Cowboys vs. Accountants: The Real World of International Production Financing | Future of Filmmaking Summit at Cannes


Think production is easier in countries outside of America? Think again. Much has been said about jobs in the U.S. entertainment sector dwindling due to the benefits being offered by other countries — hell, our President even seems willing to treat it as justification for yet another trade war — but not enough is said about just how difficult it is to facilitate these international productions.

Speaking with IndieWire editor-in-chief Dana Harris-Bridson during our Future of Filmmaking summit at Cannes, Emily Korteweg (Producer, “Splitsville”), Andrew Hevia (Head of North American Production, Fabula), and Caroline von Kuhn (Executive Director, Oxbelly) all offered their expertise on what it takes to put these kind of productions together.

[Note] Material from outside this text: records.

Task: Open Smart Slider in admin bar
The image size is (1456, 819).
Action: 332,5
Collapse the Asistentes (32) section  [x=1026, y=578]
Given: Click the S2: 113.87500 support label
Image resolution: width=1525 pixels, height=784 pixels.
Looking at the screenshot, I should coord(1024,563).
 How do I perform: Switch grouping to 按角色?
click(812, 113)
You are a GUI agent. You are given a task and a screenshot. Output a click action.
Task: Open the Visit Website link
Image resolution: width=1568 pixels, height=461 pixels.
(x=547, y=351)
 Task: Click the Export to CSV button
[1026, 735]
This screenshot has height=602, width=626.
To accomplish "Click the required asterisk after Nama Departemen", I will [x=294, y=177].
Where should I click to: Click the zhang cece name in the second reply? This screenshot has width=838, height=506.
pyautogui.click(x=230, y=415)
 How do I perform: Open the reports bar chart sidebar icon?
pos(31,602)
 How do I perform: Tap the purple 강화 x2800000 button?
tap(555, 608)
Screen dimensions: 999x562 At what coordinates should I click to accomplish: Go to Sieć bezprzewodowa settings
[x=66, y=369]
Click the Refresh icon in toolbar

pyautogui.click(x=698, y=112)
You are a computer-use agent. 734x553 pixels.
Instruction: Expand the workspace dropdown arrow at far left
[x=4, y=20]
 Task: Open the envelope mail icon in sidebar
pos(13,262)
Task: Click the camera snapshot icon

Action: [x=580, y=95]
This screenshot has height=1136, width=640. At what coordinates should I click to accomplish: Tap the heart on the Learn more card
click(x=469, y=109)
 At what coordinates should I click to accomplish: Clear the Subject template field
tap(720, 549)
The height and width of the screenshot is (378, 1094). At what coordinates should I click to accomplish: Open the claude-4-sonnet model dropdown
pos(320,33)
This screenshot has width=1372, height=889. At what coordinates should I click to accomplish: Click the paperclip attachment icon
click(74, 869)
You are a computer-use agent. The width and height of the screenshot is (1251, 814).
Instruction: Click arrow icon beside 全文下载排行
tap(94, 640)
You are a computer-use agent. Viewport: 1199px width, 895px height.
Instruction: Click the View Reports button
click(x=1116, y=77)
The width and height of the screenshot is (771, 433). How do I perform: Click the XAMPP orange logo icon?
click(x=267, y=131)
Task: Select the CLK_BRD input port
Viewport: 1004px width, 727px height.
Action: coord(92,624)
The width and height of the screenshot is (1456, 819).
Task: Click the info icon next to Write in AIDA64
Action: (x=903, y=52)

Though each have different experiences, they all have faced similar challenges in working internationally.

“You have to be prepared for that level of bureaucracy and that level of detail oriented research because there’s a way through the system and you have to get really good at that,” Hevia said of securing financing in countries outside of America. “So the producers I’ve worked with internationally…They have a tax auditor mindset to how you navigate, which is very different than the American system. The American system is, ‘Don’t ask where the money came from, but it’ll be here tomorrow.’ Those are where I find the cultural differences really, the American cowboy system versus the bureaucratic.”

Von Kuhn echoed these sentiments, while also adding that this is where a really sharp producer can come in handy. Often it’s this figure who’s tasked with making things happen, but von Kuhn believes it’s equally important that they set reasonable expectations and offer multiple strategies for execution.

“We always analyze the dynamic between the director and producer to be like, ‘Are they serving the same film in these complementary roles?’ Because if they’re not, that’s going to come out at some point,” she said. “It could be the director understanding the consequence if you go this path versus this path: budget, scale, some of the details of like, ‘We’re going to have to hire 60% local crew, we’re going to have to spend x amount on this.’ Having that producer who can speak that way to the director and then really be bullish about figuring out that path to me is everything.”

Korteweg, who was the only one on the panel not originally born in America, said the quiet part out loud when she acknowledged how many productions from around the world would love to shoot in America, but simply can’t make it financially feasible. She pointed out how this speaks to a larger problem of artists being boxed in by bureaucratic and economic parameters.

“I think all of us would love to shoot more in the US. We really wanted to shoot ‘Splitsville’ in the US, specifically in New York. We’re based there. We would have had it all figured out very fast, both financially, but also it wasn’t as attractive,” said Koreweg. “Also there was another potential strike, and so we decided to go. So for me all of these conversations are interesting to observe and extremely crucial, but really what it is about is just how can we freely create.”

All of the restrictions put on productions has hampered the business across the globe, not only making it more of a challenge to get films made, but also seen. The irony in all this, Korteweg finds, is that most productions just want to bring economic value to wherever they’re shooting.

In bringing up another heroic, cinematic allegory similar to cowboys, she added towards the end of the panel, “I think that’s innately what filmmakers are drawn to because we’re a bunch of pirates just trying to, out of thin air, create something that then creates 300 jobs.”